An Indian Man Tried to Rape His Niece — Little Did He Know What She Had in Store for Him

Impact

The news: Indian police are applauding one teenager who, faced with an unimaginable situation, responded with courage that has inspired a nation plagued by high-profile incidents of violence against women

The unnamed teen, believed to be around 17 or 18 years old, took the law into her own hands on July 2 in the Madhepura district in the Bihar state when, "armed with a recording device and a knife," she severed the penis of her attacker. 

The details: According to the Times of India, on July 1, the teen was taken to see her uncle, a Tantrist who claims to have supernatural powers. The uncle brought the girl to a private room and sexually assaulted her.

The following day, the uncle requested that the teen come to his home, where she arrived with her knife in tow. She allegedly recorded the incident on her cell phone, and as the uncle tried to rape her again, she responded by severing his penis.

After local police were alerted to the attack, they decided not to press charges against the teen. "We should applaud her bravery and courage," Bihar police official AK Singh told the Independent.

The uncle is still at large.

India's sexual violence problem: This particular triumph comes after a string of high-profile rape cases in India. In 2013, anti-rape laws were reformed after a 23-year-old woman was fatally gang-raped on a bus in New Delhi. The government responded with harsher penalties for rape; now it is punishable by death.
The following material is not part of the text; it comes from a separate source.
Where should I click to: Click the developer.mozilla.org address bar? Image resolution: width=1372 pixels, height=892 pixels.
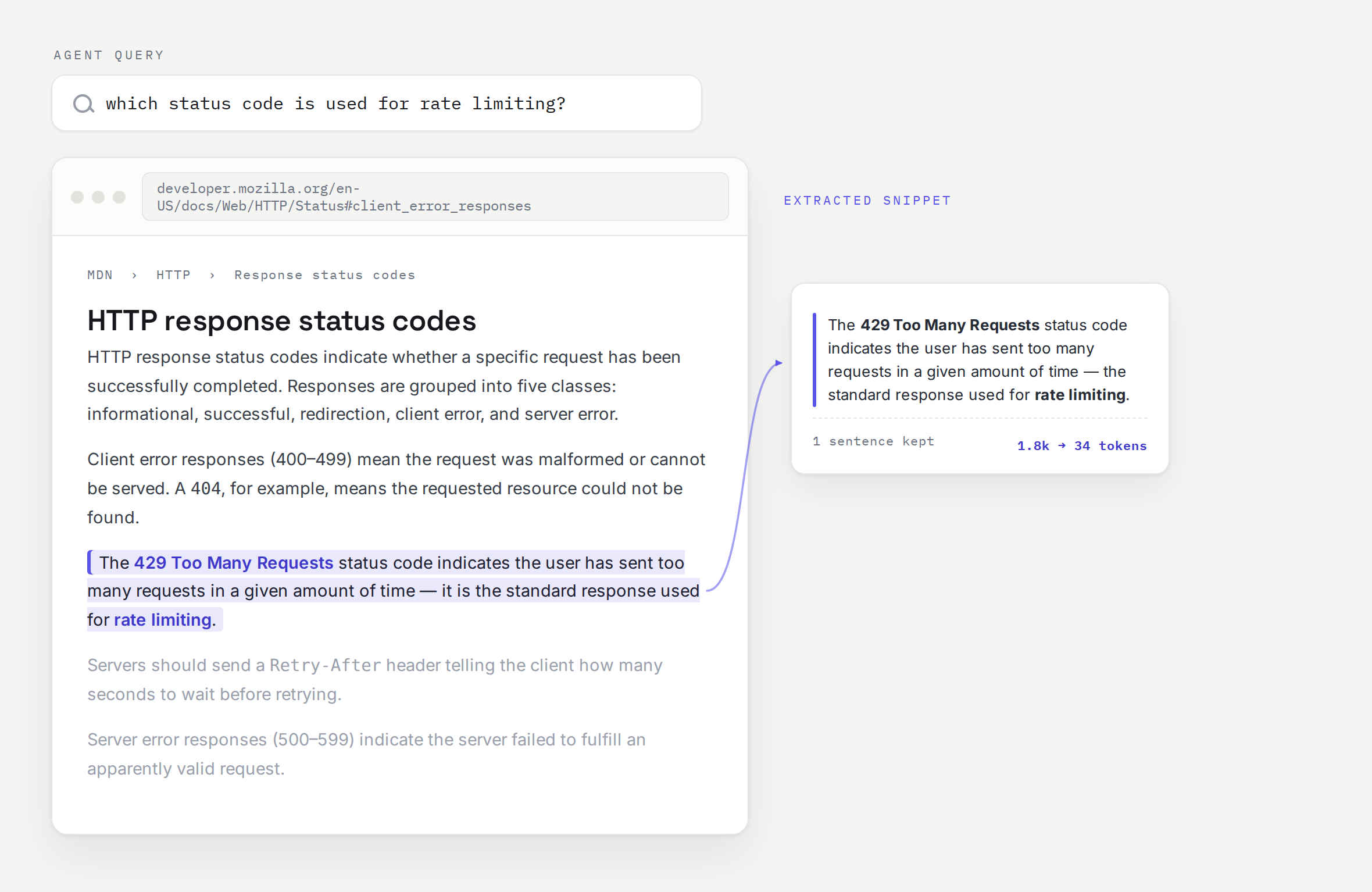(435, 197)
Despite new reforms in the legal system, women still live with sexual violence in all sectors of society, in India and around the world. Someone is raped in India every 22 minutes, and in 2012 alone there were 24,923 reported cases. Somewhere between 1% and 10% of rape cases actually get reported, so that number is on the conservative side.

Poverty and a deep-rooted caste system continue to lead men to target young women sexually. But this teen's courage may show other Indian women that they don't need to take abuse lying down. Of course, no one is advocating for violence, of any kind. The solution to India's ongoing violence against women problem is not to arm all Indian females with knives, nor is it to tell women to drink less, wear longer skirts or walk home in groups. Instead, one hopes that this young woman's bravery will help push the dialogue forward, rallying support for changes that will continue to beef up India's legal protections while at the same time helping to change a culture that maintains such a strong gender-based power imbalance. That's the type of empowerment we can all get behind.